Before 1959, the local government was headed by a Mukhtar.

== Voting Patterns ==
In the 2022 election, 65 percent of voters in Ramat Yishai voted for the parties of the center-left coalition led by Yair Lapid, while 32 percent voted for the parties of the right-wing coalition led by Benjamin Netanyahu and 0.1 percent voted for the Arab parties.

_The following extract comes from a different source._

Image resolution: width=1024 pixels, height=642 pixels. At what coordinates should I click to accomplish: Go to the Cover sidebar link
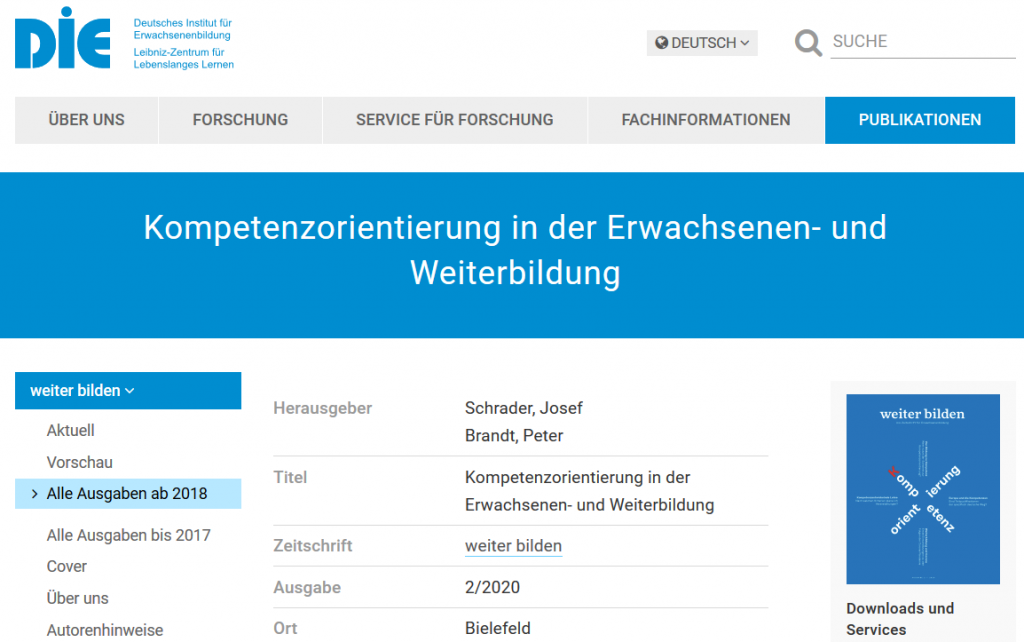67,567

== Culture and landmarks ==
One of the better known buildings in the village is called "the Khan" (caravanserai in Arabic), a 1909 building with surrounding walls. The logo of the village consists of this Ottoman-era building with a palm tree next to it. The town hall flies 2 logo-on-bedsheet flags with this emblem in dark blue on a light blue and a yellow field, respectively.

== Demographics ==

In 1859, the village of Jeida was estimated to have 120 inhabitants, and the tillage was 20 feddans (about 84 dunams). A population list from about 1887 showed that Jeida had about 140 inhabitants; all Muslims. In the 1922 census of Palestine conducted by the British Mandate authorities, Jaida had a total population of 327; 324 Muslims and 3 Christians; of which two were Roman Catholics and one was Melkite Catholic.

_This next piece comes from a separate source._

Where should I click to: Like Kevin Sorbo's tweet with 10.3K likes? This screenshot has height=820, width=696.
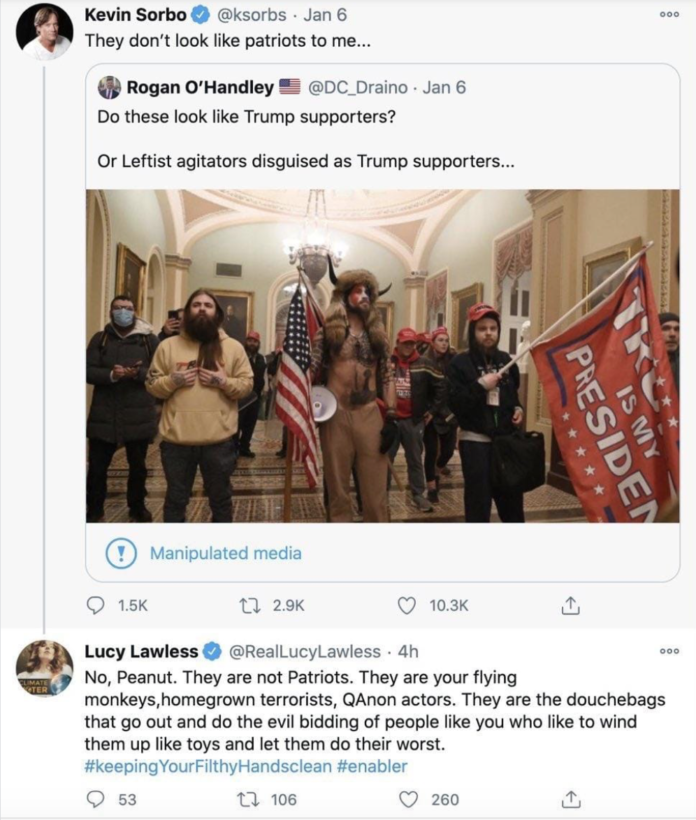407,606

A 1926 newspaper report claimed that a total of 251 Jews inhabited the land. At the time of the 1931 census, Jaida had 29 occupied houses and a population of 77 Jews, 2 Christians, and 33 Muslims; a total of 115. In mid-1937, the overall estimated population of 78 included 43 non-Jews and 35 Jews. In the 1945 statistics, Ramat Yishai had 50 residents, all Jewish. It was noted that it was previously called Jeida.

in the 2010s Ramat Yishai experienced a minor population boom, driven by families moving from larger cities, motivated by the improving transportation infrastructure in the region. In 2022, 97.2% of the population was Jewish and 2.8% was counted as other.